British Columbia

Premier says timing on reopening the border with Washington state will largely be B.C.'s decision

John Horgan hasn’t said when the Canada-U.S. border will reopen between B.C. and Washington state, but regional planning around it is more important than a federal edict.

John Horgan says province following its own timeline about how and when to allow crossings

British Columbia Premier John Horgan, left, shakes hands with Washington Gov. Jay Inslee following a joint news conference Thursday, Feb. 7, 2019, in Seattle. (Elaine Thompson/The Associated Press)

John Horgan hasn't said when the Canada-U.S. border will reopen between B.C. and Washington state, but regional planning around it is more important than a federal edict.

"We'll be making the best decisions in the interests of British Columbia, supported by the federal government," the premier told Matt Galloway, the host of CBC's The Current on Friday.

New modelling by health officials in B.C. shows that infections of coronavirus, which cause the respiratory illness COVID-19, have slowed to the point where it may be possible to lift some restrictions. That could mean the resumption of elective surgeries, economic activities and even possibly having students back at school.

On March 18, both Canada and the U.S. closed its shared border to non-essential travel. At the time, U.S. President Donald Trump said the measure could be in place for a month.

On Thursday, when asked about the border reopening, Prime Minister Justin Trudeau said it would not happen, "anytime soon."

On Friday, Trudeau also said that each region in Canada is facing different challenges from the coronavirus, which could mean some provinces may be ready to have their border opened before others.

B.C., for example, has had far fewer cases and hospitalizations than in Ontario and Quebec, though any decisions on  reopening the border with the U.S. would come from collaboration and be based on science.

§ **Your tasks**
a) Translate this sentence from the article on reopening the B.C.–Washington border into Spanish: "That could mean the resumption of elective surgeries, economic activities and even possibly having students back at school."
b) Answer these questions using the article on reopening the B.C.–Washington border:
(i) On what date did Canada and the U.S. close their shared border to non-essential travel?
(ii) Who hosts CBC's The Current?
(iii) Which two provinces has B.C. had far fewer cases and hospitalizations than?
c) Go on with the article on reopening the B.C.–Washington border, picking up after its final sentence.
The lines that come after the article are not needed here.

§ **Information supplied**
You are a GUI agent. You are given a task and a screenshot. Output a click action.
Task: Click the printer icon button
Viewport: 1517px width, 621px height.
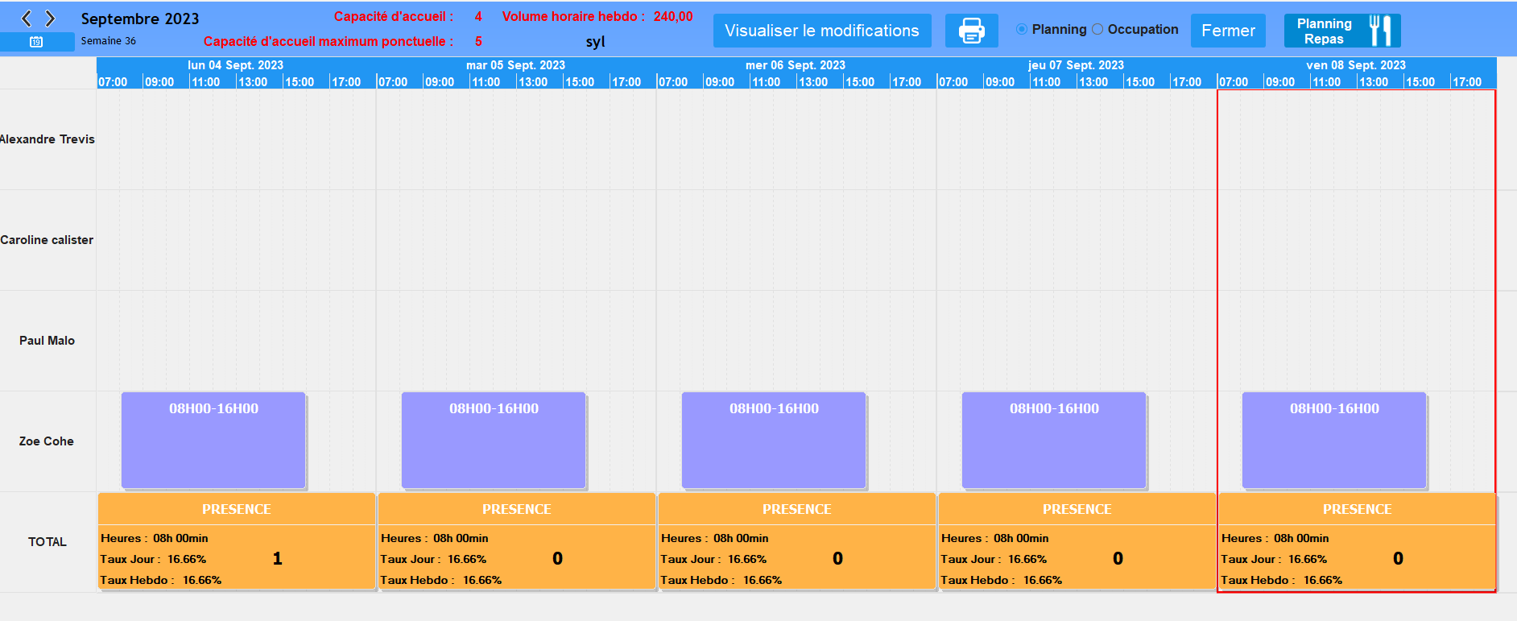971,31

§ **Answers in order**
a) Eso podría significar la reanudación de las cirugías electivas y de las actividades económicas, e incluso, posiblemente, el regreso de los estudiantes a la escuela.

b)
(i) March 18
(ii) Matt Galloway
(iii) Ontario and Quebec

c)
'It will not be ... the snapping of fingers'

Horgan said he is willing to work with Ottawa under the same principles and participated in a call with the prime minister and other premiers on Thursday night.

Horgan commended the leaders on their co-operation over the pandemic despite regional differences and spoke to the CBC's Galloway about the strong relationship between B.C., Washington State, Oregon and California.

He said that Washington state Gov. Jay Inslee has been doing a "spectacular job" at managing the pandemic in his state and that the two are working together with other region leaders to devise a "seamless reintegration of activities" in the weeks to come, such as cross-border travel.

Horgan warned that it will not be all at once and not at the singular direction of Ottawa.

"It will not be ... the snapping of fingers and I think it will take guidance from Gov. Inslee rather than the federal government on these issues," he said.

Horgan did not say when he thought the border could reopen. On Thursday, B.C. extended its state of emergency for another two weeks until April 28.

The declaration gives the province the ability to restrict travel and set prices for essential goods like medical supplies and food.

Ten days ago, B.C. began requiring every traveller returning to the province from abroad to present a formal isolation plan before they are allowed into the province.